On the whole, however, for our purposes, the advantages of using variance and standard deviation to measure variability and spread over the mean absolute deviation far outweigh the disadvantages.

With all this in mind, the population variance, $\sigma^2$, and population standard deviation, $\sigma$, are given by $$\sigma^2 = \frac{\sum (x-\mu)^2}{N} \quad \textrm{ and } \quad \sigma = \sqrt{\frac{\sum (x-\mu)^2}{N}}$$ When dealing with a sample, a slight alteration to the denominators in these formulas must be made in order for $s^2$ to be an unbiased estimate of the corresponding population parameter $\sigma^2$ (see Bessel's Correction), as shown below. $$s^2 = \frac{\sum (x-\overline{x})^2}{n-1} \quad \textrm{ and } \quad s = \sqrt{\frac{\sum (x-\overline{x})^2}{n-1}}$$

When the median is the most appropriate measure of center, then the

**interquartile range**(or**IQR**) is the most appropriate measure of spread. When the data are sorted, the IQR is simply the range of the middle half of the data. If the data has quartiles $Q_1, Q_2, Q_3, Q_4$ (noting that $Q_2$ is the median and $Q_4$ is the maximum value), then $$IQR = Q_3 - Q_1$$ Unlike the range itself, the IQR is not easily affected by the presence of extreme data values.

Note, the presence of skewness (or outliers) can affect where the measures of center are located relative to one another, as the below graphic suggests.

As can be seen, when significant skewness is present, the mean and median end up in different places. Turning this around, if the mean and median are far enough apart, we can determine if an observed skewness is significant.

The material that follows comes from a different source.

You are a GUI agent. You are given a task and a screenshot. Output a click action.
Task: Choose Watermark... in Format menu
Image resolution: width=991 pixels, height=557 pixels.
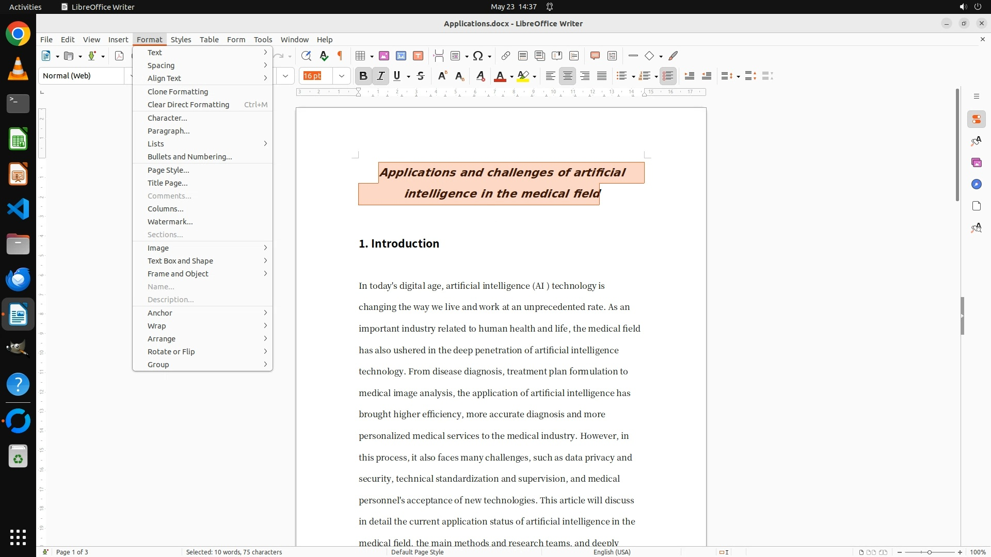pyautogui.click(x=170, y=222)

To this end, **Pearson's Skewness Index**, **I**, is defined as
$$I = \frac{3(\overline{x} - Q_2)}{s}$$
As for whether or not the mean and median are far enough apart (relative to the spread of the distribution), we say that if $|I| \ge 1$, then the data set is significantly skewed.

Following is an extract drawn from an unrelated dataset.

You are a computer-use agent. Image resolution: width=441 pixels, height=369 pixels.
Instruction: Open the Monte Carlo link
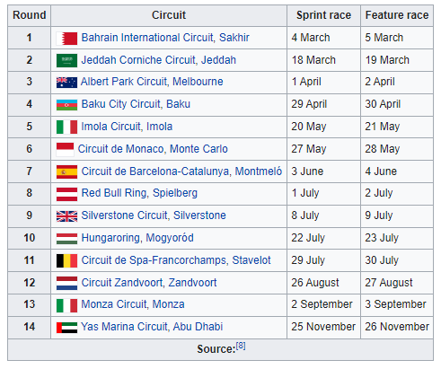[x=198, y=149]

An **outlier** is a data value significantly far removed from the main body of a data set. Recall that in calculating the IQR we measure the span of the central half of a data set, from $Q_1$ to $Q_3$. It stands to reason that if a data value is too far removed from this interval, we should call it an outlier. Of course, we expect values to be farther away from the center (here, $Q_2$) when the spread (here, the IQR) is large, and closer to center when the spread is small. With this in mind, we say any value outside of the following interval is an outlier.
$$[Q_1 - 1.5 \times IQR, Q_3 + 1.5 \times IQR]$$

One might wonder where the $1.5$ in the above interval comes from -- Paul Velleman, a statistician at Cornell University, was a student of John Tukey, who invented this test for outliers. He wondered the same thing. When he asked Tukey, "Why 1.5?", Tukey answered, "Because 1 is too small and 2 is too large."